Everyone thought I should have said something - he was a good father to you - there must have been special times you could have shared with us. . . But I was holding it all inside, along with a terrible anger at what was being done to him, and anger that I should be expected to expose the private relationship we'd shared to their smug and sanctimonious reductivism.

‘You shouldn't hold back,’ one of my mother's co-counselling friends said, patting me on the shoulder. ‘If you don't let yourself grieve you'll make yourself ill.’

Muriel stood at the back, weeping. When I got up the next morning, my mother was sitting in the kitchen with an inventory in front of her, writing prices on yellow circular dots and sticking them to the furniture. She'd put an advert in the papers for Saturday, she said. ‘House Contents For Sale. Everything Must Go.’ She was busy looking at a plastic colander. ‘What do you think?’ she asked, ‘50p?’

‘I think it's obscene, with my father just dead. And how are you going to sell the house with a dead body at the bottom of the garden? Or didn't you think of that?’

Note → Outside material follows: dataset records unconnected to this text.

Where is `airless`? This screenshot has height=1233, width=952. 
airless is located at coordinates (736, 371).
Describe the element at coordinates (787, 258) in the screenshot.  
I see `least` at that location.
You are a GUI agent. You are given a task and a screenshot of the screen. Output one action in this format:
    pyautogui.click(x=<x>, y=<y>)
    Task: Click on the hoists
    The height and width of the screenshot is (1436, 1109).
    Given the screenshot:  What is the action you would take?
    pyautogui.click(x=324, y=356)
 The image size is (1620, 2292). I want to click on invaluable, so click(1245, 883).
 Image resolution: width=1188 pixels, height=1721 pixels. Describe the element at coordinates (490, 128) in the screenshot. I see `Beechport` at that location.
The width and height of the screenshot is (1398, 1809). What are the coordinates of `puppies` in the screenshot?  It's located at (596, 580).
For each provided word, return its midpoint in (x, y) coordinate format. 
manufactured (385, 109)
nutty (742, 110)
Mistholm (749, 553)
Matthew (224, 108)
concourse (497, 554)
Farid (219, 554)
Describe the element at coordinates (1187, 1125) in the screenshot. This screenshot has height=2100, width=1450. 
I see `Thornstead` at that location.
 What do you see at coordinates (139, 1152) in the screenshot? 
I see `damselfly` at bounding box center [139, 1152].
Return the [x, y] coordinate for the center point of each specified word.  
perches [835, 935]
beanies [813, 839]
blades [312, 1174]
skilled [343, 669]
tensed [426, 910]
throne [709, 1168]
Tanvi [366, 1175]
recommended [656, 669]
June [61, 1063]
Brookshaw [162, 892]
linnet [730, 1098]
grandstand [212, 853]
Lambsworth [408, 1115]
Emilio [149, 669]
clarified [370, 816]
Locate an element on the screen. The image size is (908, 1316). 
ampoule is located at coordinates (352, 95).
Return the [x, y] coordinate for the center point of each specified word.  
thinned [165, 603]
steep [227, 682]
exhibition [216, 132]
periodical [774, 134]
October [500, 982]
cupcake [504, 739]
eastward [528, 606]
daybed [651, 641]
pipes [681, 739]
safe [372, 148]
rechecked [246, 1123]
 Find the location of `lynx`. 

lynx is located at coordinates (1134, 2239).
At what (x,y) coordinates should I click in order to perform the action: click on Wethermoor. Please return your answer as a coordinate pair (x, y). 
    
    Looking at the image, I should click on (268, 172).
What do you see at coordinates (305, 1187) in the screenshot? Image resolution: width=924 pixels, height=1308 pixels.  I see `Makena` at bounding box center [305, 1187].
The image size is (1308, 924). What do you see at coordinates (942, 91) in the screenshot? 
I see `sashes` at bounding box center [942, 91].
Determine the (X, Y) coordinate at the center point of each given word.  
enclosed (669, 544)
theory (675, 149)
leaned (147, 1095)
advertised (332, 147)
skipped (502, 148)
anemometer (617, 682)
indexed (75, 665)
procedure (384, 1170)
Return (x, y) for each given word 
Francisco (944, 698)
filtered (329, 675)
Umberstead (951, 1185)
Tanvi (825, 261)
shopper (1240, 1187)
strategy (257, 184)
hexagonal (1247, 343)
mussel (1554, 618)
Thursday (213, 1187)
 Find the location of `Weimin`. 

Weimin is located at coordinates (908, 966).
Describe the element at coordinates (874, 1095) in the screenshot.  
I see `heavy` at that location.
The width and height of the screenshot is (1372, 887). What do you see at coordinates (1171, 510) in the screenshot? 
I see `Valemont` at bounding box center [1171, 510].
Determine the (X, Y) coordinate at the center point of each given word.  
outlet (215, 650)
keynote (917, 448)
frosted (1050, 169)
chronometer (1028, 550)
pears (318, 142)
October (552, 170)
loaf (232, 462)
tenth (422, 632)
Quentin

‘There's no need to be sharp, Virginia. I'm renting it out. Unfurnished.’ She wrote something on a label and stuck it to the colander. ‘Possessions are such a restriction. You have to be able to let go. I'm going out of the house with just a suitcase.’

‘Where to?’

‘South America, Africa, Eastern Europe, China. The Moon. I don't know yet. I'm just going to start travelling and see where the road takes me.’

‘Oh God!’

My mother gave me a sorrowful, put-down, ‘the poor girl couldn't possibly understand’ look. ‘You can take whatever you need from the house. I'll arrange to have it sent up to you.’ It was the first time I realised that I actually hated my mother.